What’s more, Marvinac says, users will be able to slice data in a “career-path” format. “You will be able to pick as a user who you think is in your peer group — people like you, you’ll be able to see what jobs and careers they do,” Marvinac explains. “You’ll be able to see the compensation and satisfaction and work-life balance associated with those jobs. And you’ll be able to see where they go in their careers.”

For example, Marvinac explains, users may track the career path of a typical MBA in consulting, everything from which positions they hold to whether they’ve jumped industries or functions and when, and how their compensation and job satisfaction fluctuates throughout a career. “That’s what the (seed round) raise was for,” Marvinac says.

GETTING EXACTLY WHAT YOU WANT OUT OF AN MBA — IN ONE YEAR

As much fascinating and useful data as TransparentMBA provides, its creation is equally valuable for MBAs considering similar paths. Both Marvinac and Kirby, the two remaining co-founders, entered Chicago Booth with an interest in entrepreneurship but no concrete idea. Kirby was eyeing venture capital and Marvinac was shooting for tech. And typical for entrepreneurs, both had to make significant sacrifices to pursue the fledgling venture. So far, to pursue TransparentMBA full-time Kirby has turned down a full-time venture capital offer and Marvinac has postponed graduating with his MBA.

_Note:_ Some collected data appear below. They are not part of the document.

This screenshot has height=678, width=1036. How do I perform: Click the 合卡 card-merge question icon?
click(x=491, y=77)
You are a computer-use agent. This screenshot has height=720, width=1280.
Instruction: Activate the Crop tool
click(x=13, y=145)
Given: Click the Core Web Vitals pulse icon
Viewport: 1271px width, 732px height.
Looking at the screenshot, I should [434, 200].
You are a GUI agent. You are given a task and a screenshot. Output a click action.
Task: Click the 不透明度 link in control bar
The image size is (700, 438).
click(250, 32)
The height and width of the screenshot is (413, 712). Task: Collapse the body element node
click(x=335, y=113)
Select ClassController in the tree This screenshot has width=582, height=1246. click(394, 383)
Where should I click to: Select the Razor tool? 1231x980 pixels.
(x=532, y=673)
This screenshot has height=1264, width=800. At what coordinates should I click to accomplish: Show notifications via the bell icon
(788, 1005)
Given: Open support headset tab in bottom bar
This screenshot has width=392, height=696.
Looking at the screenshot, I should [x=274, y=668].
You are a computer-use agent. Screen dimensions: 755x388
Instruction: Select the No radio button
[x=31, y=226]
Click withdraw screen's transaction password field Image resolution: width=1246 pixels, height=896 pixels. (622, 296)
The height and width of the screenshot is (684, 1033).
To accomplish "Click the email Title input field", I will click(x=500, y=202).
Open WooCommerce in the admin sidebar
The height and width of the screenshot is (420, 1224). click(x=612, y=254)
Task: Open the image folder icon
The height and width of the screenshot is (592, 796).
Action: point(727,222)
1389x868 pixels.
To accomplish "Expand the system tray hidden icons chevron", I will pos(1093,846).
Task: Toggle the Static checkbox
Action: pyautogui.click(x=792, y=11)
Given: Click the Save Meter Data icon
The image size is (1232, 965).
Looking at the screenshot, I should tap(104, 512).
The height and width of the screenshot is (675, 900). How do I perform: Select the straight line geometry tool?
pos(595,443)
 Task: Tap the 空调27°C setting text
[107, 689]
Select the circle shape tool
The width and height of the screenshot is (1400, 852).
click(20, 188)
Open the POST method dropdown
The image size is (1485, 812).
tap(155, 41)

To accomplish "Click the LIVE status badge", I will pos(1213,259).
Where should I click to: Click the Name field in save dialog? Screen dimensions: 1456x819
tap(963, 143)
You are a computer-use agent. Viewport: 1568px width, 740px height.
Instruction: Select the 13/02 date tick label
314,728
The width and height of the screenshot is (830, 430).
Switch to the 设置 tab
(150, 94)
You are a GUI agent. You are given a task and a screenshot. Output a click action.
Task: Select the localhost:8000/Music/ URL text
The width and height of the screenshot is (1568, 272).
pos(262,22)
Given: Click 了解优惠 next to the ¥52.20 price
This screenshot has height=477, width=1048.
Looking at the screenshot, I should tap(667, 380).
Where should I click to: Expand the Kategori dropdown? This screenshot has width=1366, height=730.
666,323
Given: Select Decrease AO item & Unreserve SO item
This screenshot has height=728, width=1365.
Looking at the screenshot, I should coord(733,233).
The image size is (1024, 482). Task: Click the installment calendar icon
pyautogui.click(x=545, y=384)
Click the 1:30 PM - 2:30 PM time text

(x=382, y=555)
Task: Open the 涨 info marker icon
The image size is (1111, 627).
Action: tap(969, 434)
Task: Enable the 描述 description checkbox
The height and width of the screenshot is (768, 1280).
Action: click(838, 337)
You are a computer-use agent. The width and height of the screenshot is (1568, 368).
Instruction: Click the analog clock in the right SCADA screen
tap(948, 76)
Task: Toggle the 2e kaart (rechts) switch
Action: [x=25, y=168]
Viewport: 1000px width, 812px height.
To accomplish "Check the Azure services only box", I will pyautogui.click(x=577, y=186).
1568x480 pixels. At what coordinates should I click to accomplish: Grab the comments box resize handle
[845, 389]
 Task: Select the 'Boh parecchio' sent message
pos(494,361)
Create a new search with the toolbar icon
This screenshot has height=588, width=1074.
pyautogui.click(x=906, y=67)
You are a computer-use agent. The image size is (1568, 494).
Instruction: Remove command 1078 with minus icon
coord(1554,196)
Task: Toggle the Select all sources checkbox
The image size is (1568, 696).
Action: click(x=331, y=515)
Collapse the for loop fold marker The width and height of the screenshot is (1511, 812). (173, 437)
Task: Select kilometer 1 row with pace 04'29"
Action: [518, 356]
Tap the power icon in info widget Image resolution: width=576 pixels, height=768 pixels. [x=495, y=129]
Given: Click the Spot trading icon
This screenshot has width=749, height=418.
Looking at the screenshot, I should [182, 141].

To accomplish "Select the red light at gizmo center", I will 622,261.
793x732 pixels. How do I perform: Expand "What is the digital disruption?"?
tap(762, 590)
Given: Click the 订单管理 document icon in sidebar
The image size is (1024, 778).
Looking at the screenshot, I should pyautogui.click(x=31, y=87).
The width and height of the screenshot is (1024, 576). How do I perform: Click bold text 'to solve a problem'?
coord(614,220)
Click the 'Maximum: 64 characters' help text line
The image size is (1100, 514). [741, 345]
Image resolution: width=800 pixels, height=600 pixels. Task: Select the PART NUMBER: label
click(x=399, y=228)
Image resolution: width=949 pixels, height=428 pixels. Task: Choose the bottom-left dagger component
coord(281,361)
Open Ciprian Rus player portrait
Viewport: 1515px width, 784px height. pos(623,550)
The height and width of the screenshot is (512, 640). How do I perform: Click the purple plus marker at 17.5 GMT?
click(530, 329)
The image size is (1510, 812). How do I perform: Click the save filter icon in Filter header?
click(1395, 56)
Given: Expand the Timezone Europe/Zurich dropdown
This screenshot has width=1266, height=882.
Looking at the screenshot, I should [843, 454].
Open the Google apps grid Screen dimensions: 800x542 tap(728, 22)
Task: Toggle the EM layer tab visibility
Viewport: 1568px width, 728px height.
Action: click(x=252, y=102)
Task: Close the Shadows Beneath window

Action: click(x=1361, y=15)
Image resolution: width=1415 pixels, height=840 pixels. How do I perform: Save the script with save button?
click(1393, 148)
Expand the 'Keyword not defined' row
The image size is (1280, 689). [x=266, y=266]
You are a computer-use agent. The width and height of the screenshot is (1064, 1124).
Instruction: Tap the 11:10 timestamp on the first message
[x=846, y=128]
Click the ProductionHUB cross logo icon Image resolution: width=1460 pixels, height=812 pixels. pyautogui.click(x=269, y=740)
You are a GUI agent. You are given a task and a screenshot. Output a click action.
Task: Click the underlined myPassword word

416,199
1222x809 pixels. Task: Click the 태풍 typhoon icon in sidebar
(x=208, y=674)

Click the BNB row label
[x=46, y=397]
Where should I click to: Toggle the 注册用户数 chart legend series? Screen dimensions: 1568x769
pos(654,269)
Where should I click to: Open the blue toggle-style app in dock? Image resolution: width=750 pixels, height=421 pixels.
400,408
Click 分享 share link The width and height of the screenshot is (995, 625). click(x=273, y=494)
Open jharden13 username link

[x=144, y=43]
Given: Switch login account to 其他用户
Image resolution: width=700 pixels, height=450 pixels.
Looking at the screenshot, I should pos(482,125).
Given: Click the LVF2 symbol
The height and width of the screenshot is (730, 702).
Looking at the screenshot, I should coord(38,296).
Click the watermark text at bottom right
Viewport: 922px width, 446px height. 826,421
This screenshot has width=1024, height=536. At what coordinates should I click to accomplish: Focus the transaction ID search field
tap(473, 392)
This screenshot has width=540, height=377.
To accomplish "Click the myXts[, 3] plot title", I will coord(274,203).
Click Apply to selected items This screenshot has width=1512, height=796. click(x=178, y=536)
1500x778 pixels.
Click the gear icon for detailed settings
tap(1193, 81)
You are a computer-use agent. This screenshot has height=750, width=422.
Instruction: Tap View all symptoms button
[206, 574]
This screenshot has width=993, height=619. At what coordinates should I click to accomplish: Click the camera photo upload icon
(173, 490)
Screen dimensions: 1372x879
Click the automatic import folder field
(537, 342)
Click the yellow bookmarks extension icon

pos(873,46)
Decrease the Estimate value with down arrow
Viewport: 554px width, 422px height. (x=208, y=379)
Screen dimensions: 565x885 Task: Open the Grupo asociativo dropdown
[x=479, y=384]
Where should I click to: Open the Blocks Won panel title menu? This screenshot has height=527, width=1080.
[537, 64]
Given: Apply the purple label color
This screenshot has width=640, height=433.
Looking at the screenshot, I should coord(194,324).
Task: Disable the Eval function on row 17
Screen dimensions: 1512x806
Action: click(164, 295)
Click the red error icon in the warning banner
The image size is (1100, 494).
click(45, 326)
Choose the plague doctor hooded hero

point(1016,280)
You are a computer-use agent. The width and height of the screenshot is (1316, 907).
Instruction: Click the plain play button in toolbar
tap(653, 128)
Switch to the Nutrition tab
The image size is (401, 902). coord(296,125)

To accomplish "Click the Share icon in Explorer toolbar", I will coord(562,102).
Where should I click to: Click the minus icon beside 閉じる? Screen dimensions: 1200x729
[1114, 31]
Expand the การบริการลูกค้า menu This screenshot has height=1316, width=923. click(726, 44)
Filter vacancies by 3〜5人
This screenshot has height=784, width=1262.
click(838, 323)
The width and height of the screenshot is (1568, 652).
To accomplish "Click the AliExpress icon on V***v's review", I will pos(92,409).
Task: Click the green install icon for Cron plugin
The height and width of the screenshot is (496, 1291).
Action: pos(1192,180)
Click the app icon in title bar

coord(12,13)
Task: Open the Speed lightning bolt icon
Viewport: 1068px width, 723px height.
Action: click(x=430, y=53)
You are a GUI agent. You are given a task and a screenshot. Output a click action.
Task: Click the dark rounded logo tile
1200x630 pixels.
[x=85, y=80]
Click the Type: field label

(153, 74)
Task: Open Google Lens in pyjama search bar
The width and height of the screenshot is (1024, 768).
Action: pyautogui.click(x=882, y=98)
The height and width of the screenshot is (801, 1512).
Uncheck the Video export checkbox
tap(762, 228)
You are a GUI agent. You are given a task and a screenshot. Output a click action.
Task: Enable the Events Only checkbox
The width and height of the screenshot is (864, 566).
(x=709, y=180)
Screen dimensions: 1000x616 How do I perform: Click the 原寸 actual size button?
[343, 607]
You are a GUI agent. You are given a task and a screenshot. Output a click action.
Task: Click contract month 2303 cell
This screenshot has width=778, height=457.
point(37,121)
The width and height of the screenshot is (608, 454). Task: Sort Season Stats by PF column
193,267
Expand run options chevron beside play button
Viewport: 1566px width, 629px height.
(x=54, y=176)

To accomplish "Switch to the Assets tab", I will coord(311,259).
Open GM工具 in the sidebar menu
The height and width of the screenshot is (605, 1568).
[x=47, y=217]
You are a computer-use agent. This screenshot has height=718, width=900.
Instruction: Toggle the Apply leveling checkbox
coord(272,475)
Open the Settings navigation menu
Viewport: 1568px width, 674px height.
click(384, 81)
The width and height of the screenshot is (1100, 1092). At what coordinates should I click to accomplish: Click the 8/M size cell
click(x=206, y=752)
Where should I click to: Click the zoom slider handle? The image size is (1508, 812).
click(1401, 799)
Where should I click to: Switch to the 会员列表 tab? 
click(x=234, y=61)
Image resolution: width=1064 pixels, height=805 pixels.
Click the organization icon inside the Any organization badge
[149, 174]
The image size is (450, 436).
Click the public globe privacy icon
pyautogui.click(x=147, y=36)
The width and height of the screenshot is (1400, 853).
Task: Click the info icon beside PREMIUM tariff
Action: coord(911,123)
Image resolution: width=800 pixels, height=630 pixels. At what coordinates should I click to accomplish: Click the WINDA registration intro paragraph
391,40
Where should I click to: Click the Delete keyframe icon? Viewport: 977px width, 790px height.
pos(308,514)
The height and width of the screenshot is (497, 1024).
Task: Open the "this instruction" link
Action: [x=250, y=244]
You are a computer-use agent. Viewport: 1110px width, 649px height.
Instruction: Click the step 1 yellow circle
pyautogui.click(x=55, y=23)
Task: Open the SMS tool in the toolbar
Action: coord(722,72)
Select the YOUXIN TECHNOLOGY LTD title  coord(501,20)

“This is exactly what I wanted to get out of an MBA,” Marvinac explains. “I just happened to get it in one year and not two. I figured out how to scratch this entrepreneur itch that has been there my entire life, and I need to take it to the next level and go all-in on it. And that’s what we’re doing.”

THE ENTREPRENEURIAL ITCH

For Marvinac, the entrepreneurial itch — and specific career-focused platform — seemed genetically inevitable. Growing up in suburban Chicago, he watched his mom run her own career coaching business that focused on helping college seniors and recent college graduates find jobs. At 13, his mother made him take a résumé to land his first job. “Which was ridiculous because I was 13 and didn’t have anything to put on a résumé,” he laughs now. As a 16-year-old, Marvinac built an online platform for his fellow high school students to share their academic skills.

Marvinac’s love of tech and building things led him to mechanical engineering at Notre Dame. But his disillusionment with robots and fascination with economics led to a switch to Notre Dame’s Mendoza College of Business. When graduation came, even though his professors were telling him one thing, Marvinac decided to do something else. “Despite my professors saying i-banking or bust, I decided to go in a different direction,” he remembers.

Marvinac chose booze sales. As a sales representative for Modesto, California-based E & J Gallo, he scoured the Midwest, selling wine and spirits to grocers. Within three years, Marvinac was managing two teams of six representatives as a district sales manager. After three years, Marvinac was moved from Gallo’s Detroit and Cincinnati offices to its headquarters in Modesto as a sales and marketing analyst. A year later, he was bumped up again to a national account manager — and within six years he had worked himself up from a glorified “bottom of the barrel” salesperson to a national manager at the headquarters of at one of the country’s oldest and largest wineries.

It wasn’t enough. “I wanted to see if I could scratch the entrepreneurial itch I’ve always had,” he says.